#### Extrait du texte:

====================

# Canard PC & Canardpc.com > Actualité canardpc.com > [Journal de bord] Canard PC chez O'gaming - émission #07

## Izual

Hop, on a tourné l'émission 7 chez Ogaming et le replay est ici : 

https://www.youtube.com/watch?v=i955yp7YrQQ" frameborder="0" allowfullscreen>

----------


## JulLeBarge

Le lien ne fonctionne pas

----------


## elmomo

Balancez le bootleg du JT ! On veut le JT ! Fuck les droits ! Fuck le système ! Liberté, toujours !

Bien cordialement,

Moi.

----------


## barbarian_bros

Le bon lien :

----------


## Praetor

> Hop, on a tourné l'émission 7 chez Ogaming *est* le replay est ici :


Vraiment?  ::P:

----------


## Izual

Oups.

----------


## 564.3

Concernant les jeux d'horreur en VR, je conseillerais :
- https://store.steampowered.com/app/4...m__Greenwater/
- https://store.steampowered.com/bundl...s_Chapters_15/

C'est plus des jeux d'aventure / enquête à ambiance oppressante. Je ne suis pas un grand fan de jeux d'horreur, j'ai un peu du me faire violence pour avancer, mais j'aime bien l'aspect enquête et le scénario de A Chair in a Room.
La qualité de production n'est pas au top (budget de jeu VR) et il y a des passages un peu mal foutus, mais globalement c'est une bonne expérience je trouve.

Concernant les jeux d'horreur en AR, j'ai vu des articles de devs qui mettaient en garde contre l'association entre un lieu connu et une scène horrifique. La techno est encore très perfectible (même pour les casques à 2000€, je parle pas de téléphones ici), mais malgré tout ça laisse des mauvais souvenirs d'un lieu réel. Quelqu'un qui a un jump scare ou trouve un cadavre virtuel en ouvrant son placard à balais risque de s'en rappeler plus ou moins consciemment dans un contexte normal.

====================

#### Entrées enregistrées:
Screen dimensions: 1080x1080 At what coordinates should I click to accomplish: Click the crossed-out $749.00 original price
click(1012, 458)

====================

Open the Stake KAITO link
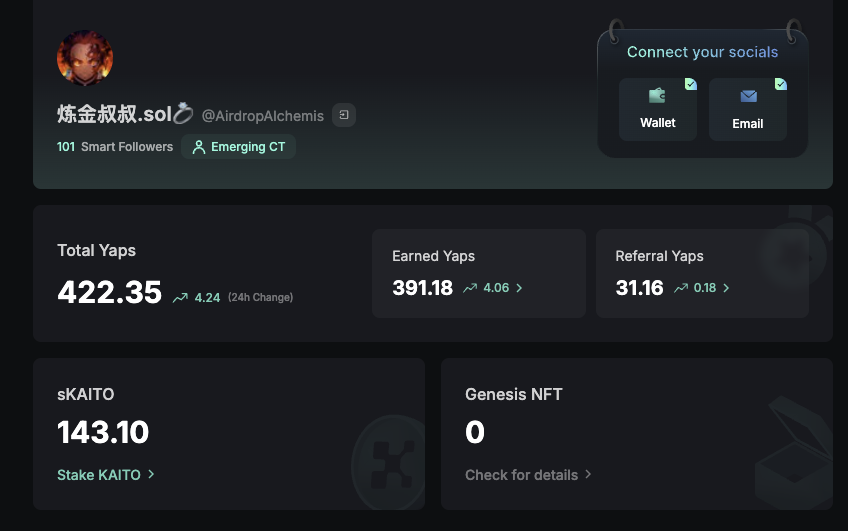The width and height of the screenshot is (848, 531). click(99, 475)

====================

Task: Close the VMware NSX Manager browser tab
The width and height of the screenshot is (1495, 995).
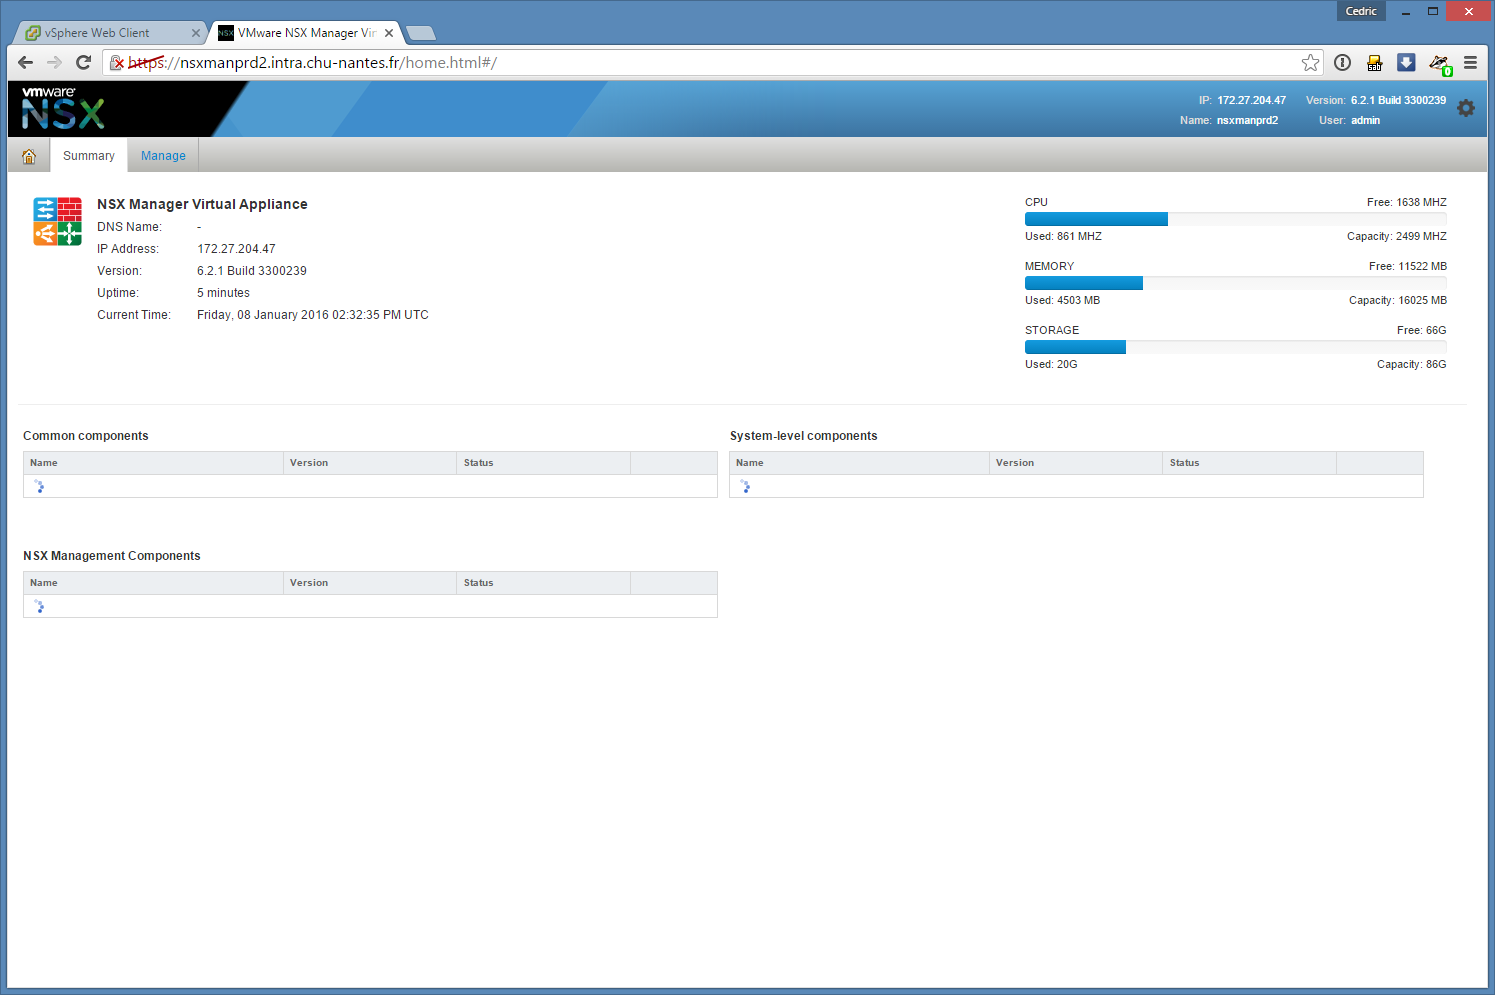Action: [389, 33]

====================

#### Travail demandé:
Traduisez en anglais cette phrase de l'extrait du texte : « La qualité de production n'est pas au top (budget de jeu VR) et il y a des passages un peu mal foutus, mais globalement c'est une bonne expérience je trouve. »

#### Réponse attendue:
The production quality isn't top-notch (VR game budget) and there are a few somewhat sloppy sections, but overall I think it's a good experience.